Pero la incompleta sexualidad del Generalísimo no es la única que está quedando en entredicho en las últimas horas. Ayer el excomisario Villarejo volvió a dar uno de sus habituales cantes jondos que sacuden los cimientos del Estado al asegurar que el rey emérito, Juan Carlos I, tuvo que ser sometido a un tratamiento de “hormonas femeninas” para rebajarle la libido desbocada, que se había convertido en un problema grave para la seguridad nacional. Si esa terapia se la administró un médico, como sería preceptivo en un caso clínico de adicción al sexo, o los rudos agentes del CNI echándole unas gotitas en el café para que tuviera el pajarito a buen recaudo en la jaula –lo cual conferiría al asunto un carácter mucho más berlanguiano y esperpéntico–, es algo que está todavía por aclarar.
En cualquier caso, nos encontramos ante otro asunto delicado, ya que no se trata de enjuiciar los devaneos amorosos del anterior jefe de Estado, que aquí no somos yanquis luteranos de moral pacata y tenemos asumido que cualquier político es libre de acostarse con quien quiera, sino de saber cuánto le costaba al sufrido españolito de a pie cada polvete furtivo del rey emérito. Es de dominio público, porque así se ha escrito en la prensa nacional, que el monarca disparaba contra todo lo que se movía, como en un safari permanente, y que en 1996 el CESID (hoy CNI) pagó con dinero público a Bárbara Rey para que no desvelara detalles de su relación con el emérito.
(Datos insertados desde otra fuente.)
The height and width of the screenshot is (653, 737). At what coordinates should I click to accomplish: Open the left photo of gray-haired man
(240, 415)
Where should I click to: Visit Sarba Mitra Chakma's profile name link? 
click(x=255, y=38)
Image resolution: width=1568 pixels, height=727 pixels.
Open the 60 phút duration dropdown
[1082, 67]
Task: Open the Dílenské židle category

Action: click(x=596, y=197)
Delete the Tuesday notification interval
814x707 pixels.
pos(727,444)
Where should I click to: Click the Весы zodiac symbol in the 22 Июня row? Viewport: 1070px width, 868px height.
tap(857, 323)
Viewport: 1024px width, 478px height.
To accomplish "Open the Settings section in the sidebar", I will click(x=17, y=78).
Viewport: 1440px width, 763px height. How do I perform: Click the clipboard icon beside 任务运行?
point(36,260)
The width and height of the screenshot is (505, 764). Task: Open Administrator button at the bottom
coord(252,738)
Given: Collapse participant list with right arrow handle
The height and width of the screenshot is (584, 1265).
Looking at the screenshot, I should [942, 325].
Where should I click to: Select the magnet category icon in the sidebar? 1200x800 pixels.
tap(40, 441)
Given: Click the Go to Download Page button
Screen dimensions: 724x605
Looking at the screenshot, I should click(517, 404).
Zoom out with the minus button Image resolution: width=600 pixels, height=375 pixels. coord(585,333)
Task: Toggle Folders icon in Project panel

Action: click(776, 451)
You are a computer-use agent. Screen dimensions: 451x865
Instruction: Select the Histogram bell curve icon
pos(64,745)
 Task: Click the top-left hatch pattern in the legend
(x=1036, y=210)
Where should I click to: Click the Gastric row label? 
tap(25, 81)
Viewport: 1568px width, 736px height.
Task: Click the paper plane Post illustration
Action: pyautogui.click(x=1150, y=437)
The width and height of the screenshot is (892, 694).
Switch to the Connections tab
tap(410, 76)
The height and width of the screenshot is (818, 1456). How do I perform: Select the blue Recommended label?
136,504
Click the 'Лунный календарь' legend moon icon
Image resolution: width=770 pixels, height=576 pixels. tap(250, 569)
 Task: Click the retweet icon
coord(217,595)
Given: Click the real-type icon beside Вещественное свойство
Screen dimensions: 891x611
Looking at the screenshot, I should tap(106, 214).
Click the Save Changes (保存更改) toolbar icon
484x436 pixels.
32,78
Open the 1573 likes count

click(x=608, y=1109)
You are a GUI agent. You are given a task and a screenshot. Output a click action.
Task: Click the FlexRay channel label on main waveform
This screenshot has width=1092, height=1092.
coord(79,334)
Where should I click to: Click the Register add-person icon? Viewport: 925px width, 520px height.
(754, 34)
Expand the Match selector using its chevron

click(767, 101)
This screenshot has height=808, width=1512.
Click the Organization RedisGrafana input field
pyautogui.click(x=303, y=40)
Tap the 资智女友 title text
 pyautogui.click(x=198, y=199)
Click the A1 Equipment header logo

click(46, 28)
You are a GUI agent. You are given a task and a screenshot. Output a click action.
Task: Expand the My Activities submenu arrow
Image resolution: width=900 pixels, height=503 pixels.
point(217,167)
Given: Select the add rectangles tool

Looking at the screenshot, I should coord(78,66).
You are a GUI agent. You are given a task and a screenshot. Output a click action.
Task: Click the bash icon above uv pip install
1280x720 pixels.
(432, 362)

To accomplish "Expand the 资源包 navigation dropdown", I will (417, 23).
Incluso llegaron a abrirle una offshore a la vedete, en Luxemburgo, con un primer pago a cuenta de 26 millones de pesetas como parte de los 500 kilos que se le prometieron para comprar su silencio, según cuenta el periódico de Inda.
Ahora que Pedro Sánchez quiere abolir la prostitución, la de lujo y la marginal, sería un buen momento para ponerle luz y taquígrafos a la sección de putiferios varios de los fondos reservados, porque aquí hay mucho listillo que con la excusa de la seguridad nacional se va de güisquerías y antros nocturnos sin pasar la pertinente nota al fisco. Por cierto, dicen que cuando Aznar se encontró con el pastel de Bárbara Rey se llevó las manos a la cabeza. Franco un reprimido violento y el que le sucedió un promiscuo que no podía parar. Lo que aguanta este bendito país no tiene nombre.